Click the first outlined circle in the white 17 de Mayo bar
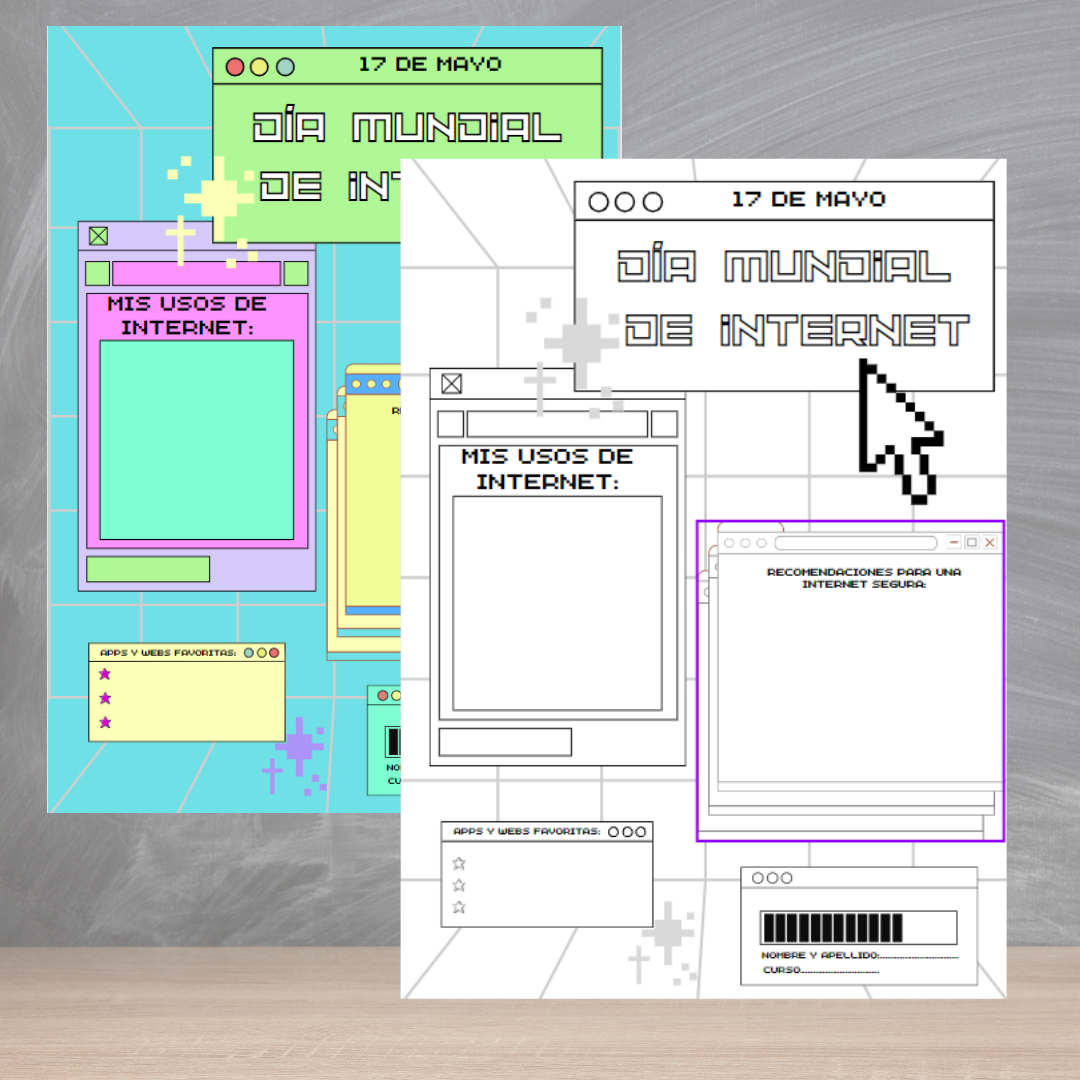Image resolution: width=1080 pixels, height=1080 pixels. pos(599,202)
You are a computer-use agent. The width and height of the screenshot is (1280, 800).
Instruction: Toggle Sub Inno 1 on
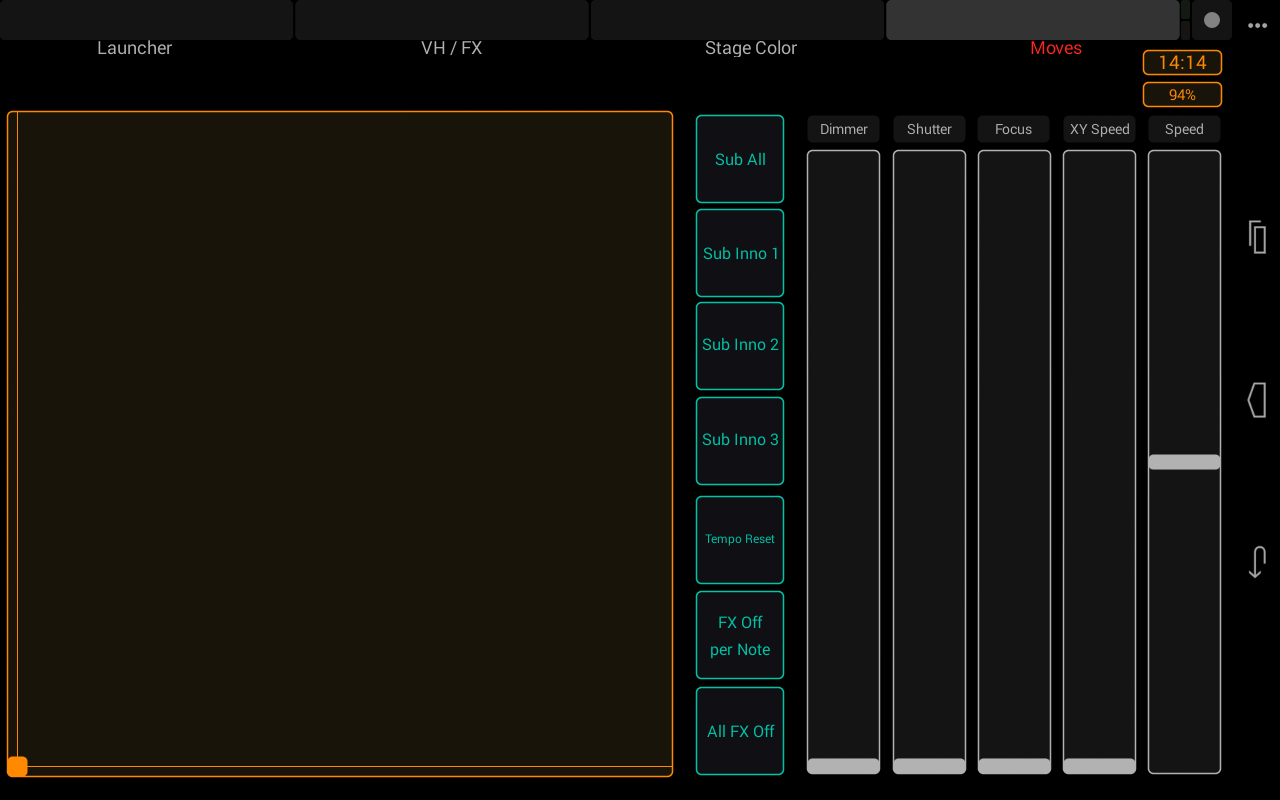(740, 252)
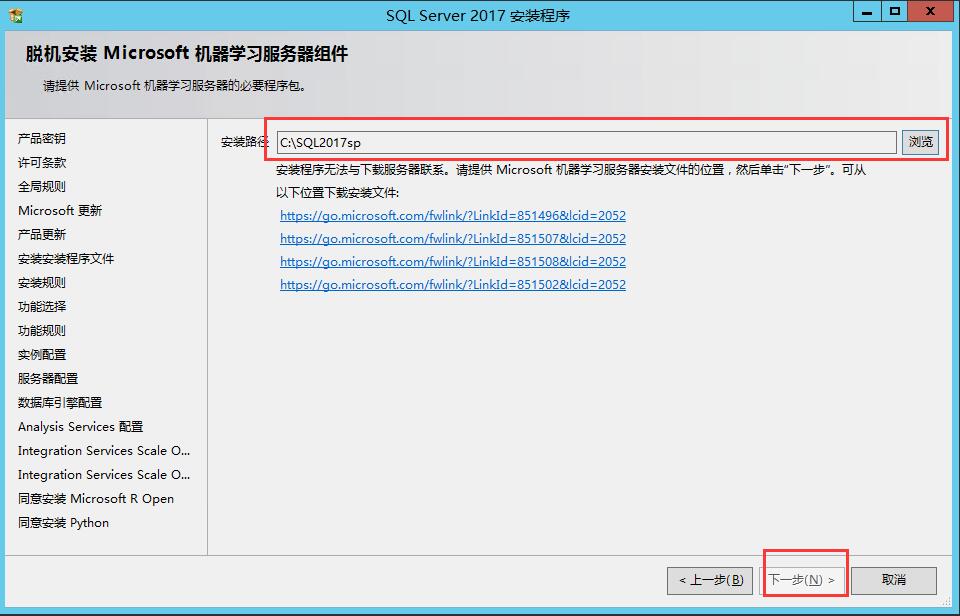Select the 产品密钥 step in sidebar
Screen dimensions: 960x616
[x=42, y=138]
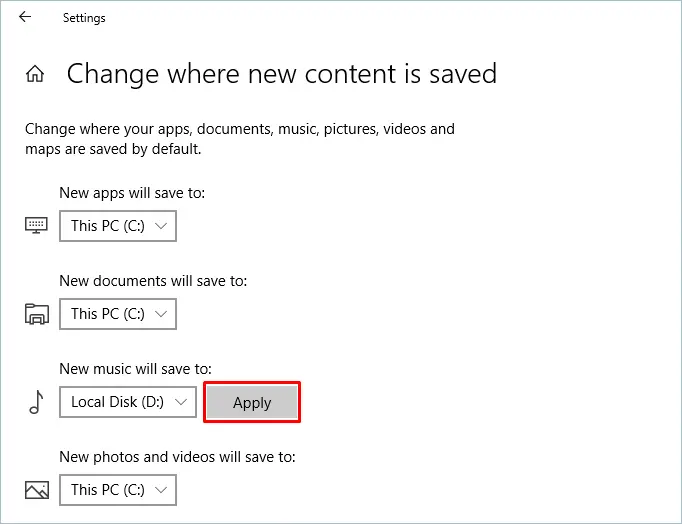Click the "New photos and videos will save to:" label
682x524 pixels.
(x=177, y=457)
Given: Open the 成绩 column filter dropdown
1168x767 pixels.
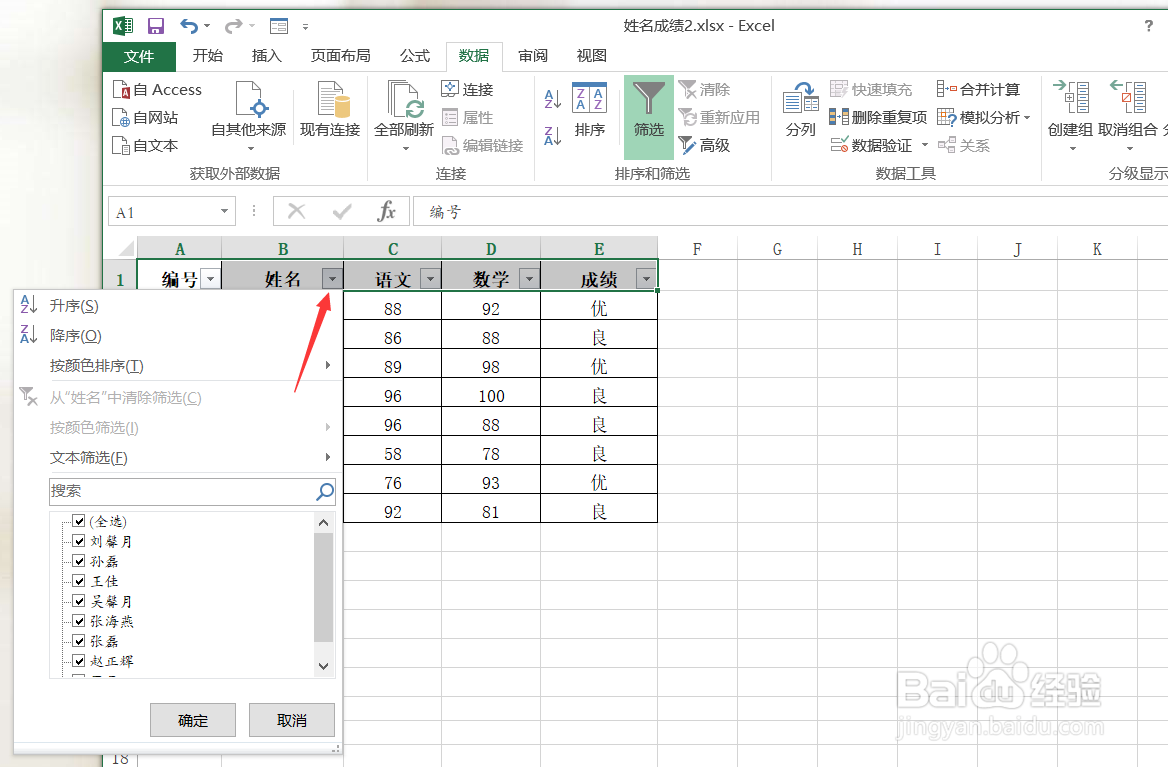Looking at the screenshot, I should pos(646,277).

What you will do:
With pictures excluded, output the listing above exactly as it stands.

Task result:
Click the first outlined circle in the white 17 de Mayo bar
Image resolution: width=1080 pixels, height=1080 pixels. pos(599,202)
You are a computer-use agent. The width and height of the screenshot is (1280, 800).
Instruction: Toggle Sub Inno 1 on
(740, 252)
Select the 产品密钥 step in sidebar
Screen dimensions: 960x616
[x=42, y=138]
Click the "New photos and videos will save to:" label
682x524 pixels.
(x=177, y=457)
Given: Open the 成绩 column filter dropdown
1168x767 pixels.
Looking at the screenshot, I should pos(646,277).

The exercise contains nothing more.